Activités
**a.** Répondez à ces questions sur le texte consacré aux graisses saturées :
(i) Dans quelle revue la méta-analyse citée a-t-elle paru ?
(ii) Quelle fonction occupe Kim Allan Williams ?
(iii) D'après la Fédération française de cardiologie, quels deux effets les mauvaises graisses ont-elles sur le foie ?
**b.** Dans le texte consacré aux graisses saturées, l'Académie américaine de nutrition et de diététique salue le retrait du cholestérol et des graisses saturées de la liste des aliments à risques. Pour quelle raison, selon le texte ?

Texte fourni
============
A l’heure de l’hystérie sur le bio ou les OGM, on apprend que l’effet des graisses saturées sur la santé cardiaque n’est qu’un mythe, renforçant l’idée d’establishment médical.
Selon la Fédération française de cardiologie, «le foie, organe essentiel, est extrêmement sensible aux mauvaises graisses contenues dans ce que nous mangeons, qui le poussent à fabriquer plus de cholestérol que nécessaire et qui diminuent ses capacités à l’éliminer. Ces mauvaises graisses, ou graisses saturées, se trouvent dans tous les produits de type laits entiers (fromages à plus de 45 % de matières grasses, crème fraîche entière), dans les viandes grasses (travers de porc, épaule d’agneau, côte de bœuf…), dans les abats (cervelle, rognons, foie) qui sont riches en cholestérol, toutes les graisses animales et charcuteries grasses (gras de la viande, du jambon, du saucisson, dans les rillettes, boudin, andouillette, saucisse, etc.), dans les pâtisseries, les gâteaux apéritifs, les barres chocolatées et dans les plats industriels cuisinés quand ils apportent plus de 10 grammes de lipides par portion». Voilà la doxa, serinée par tous les cardiologues depuis des décennies.
Et puis voilà autre chose : «La consommation de graisses saturées n’est pas associée à la mortalité, à la maladie cardiovasculaire, à la maladie coronaire, à l’infarctus ni au diabète.» C’est la conclusion d’une méta-analyse publiée cet été dans le British Medical Journal. Trois mois plus tôt, la très officielle Académie américaine de nutrition et de diététique félicitait l’organisme chargé de publier les recommandations alimentaires d’être en train de virer sa cuti et d’enlever le cholestérol et les graisses saturées des aliments à risques, «vu le manque de preuve d’un effet sur la maladie cardiovasculaire». Kim Allan Williams, président de l’American College of Cardiology, mange son chapeau : «Le LDL [le «mauvais» cholestérol] est peut-être ou peut-être pas corrélé à des effets cardiovasculaires», a-t-il déclaré à Reuters. Peut-être ou peut-être pas !
============
Données fournies
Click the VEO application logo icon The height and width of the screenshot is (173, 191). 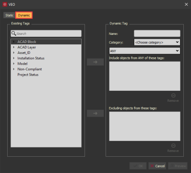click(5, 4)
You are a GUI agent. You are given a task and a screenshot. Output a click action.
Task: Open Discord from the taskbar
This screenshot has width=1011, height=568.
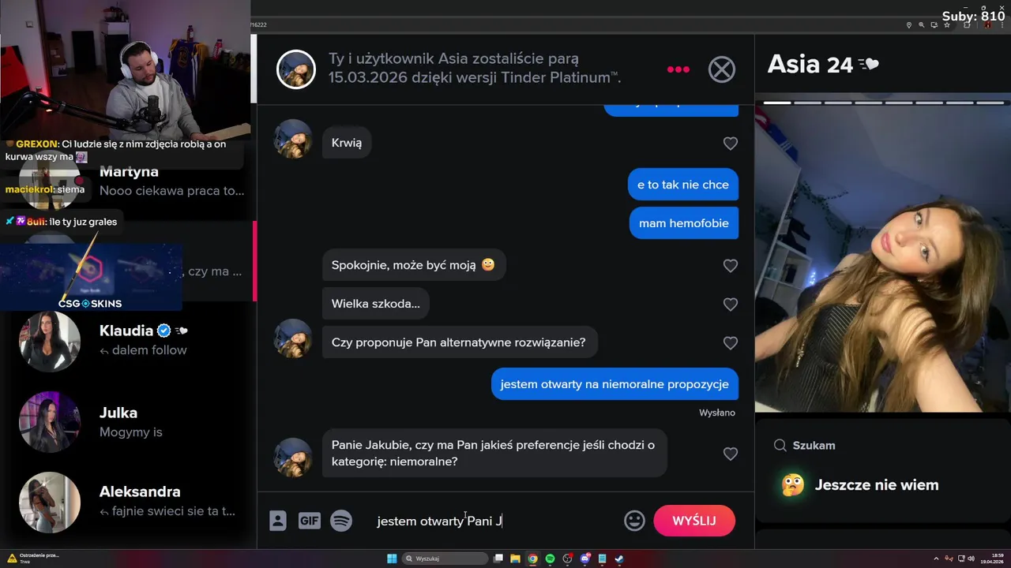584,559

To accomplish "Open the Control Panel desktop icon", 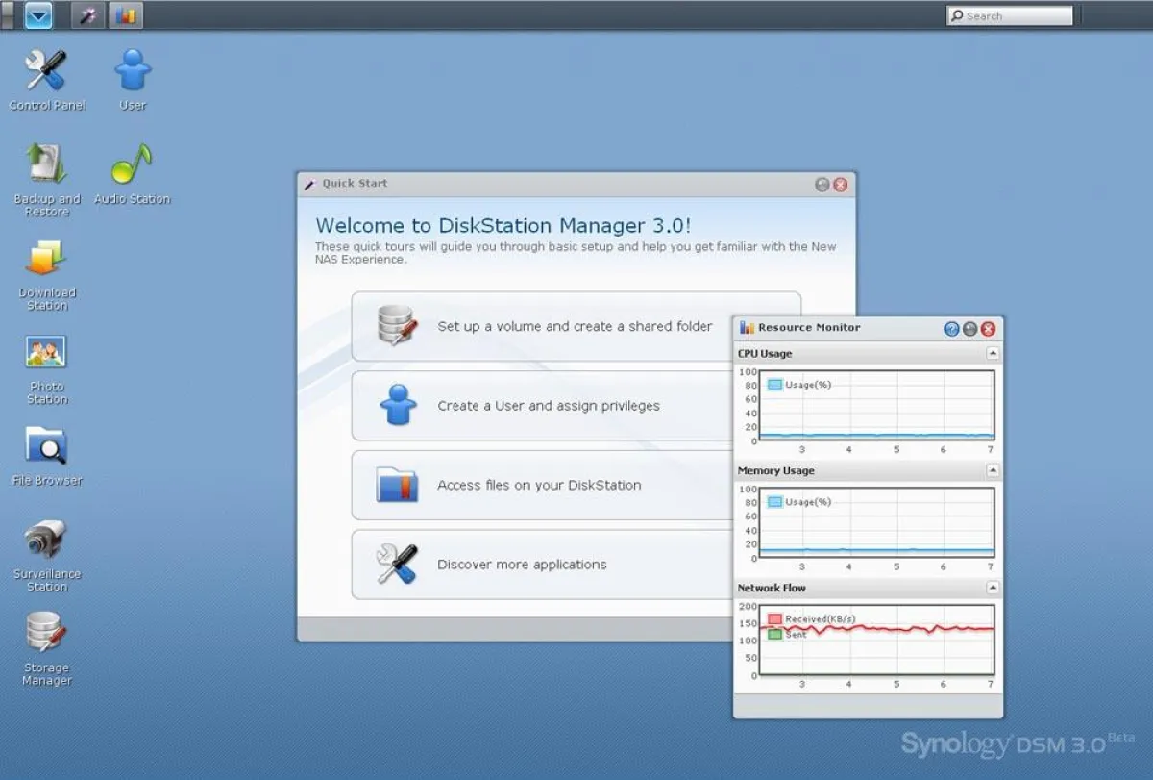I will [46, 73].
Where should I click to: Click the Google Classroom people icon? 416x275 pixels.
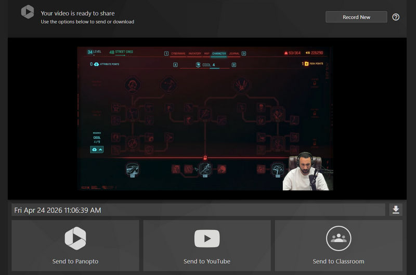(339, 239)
============
Corrigés
**a.**
(i) Dans le British Medical Journal.
(ii) Il est président de l'American College of Cardiology.
(iii) Elles le poussent à fabriquer plus de cholestérol que nécessaire et diminuent ses capacités à l'éliminer.

**b.** Elle approuve ce retrait en raison du manque de preuve d'un effet de ces aliments sur la maladie cardiovasculaire.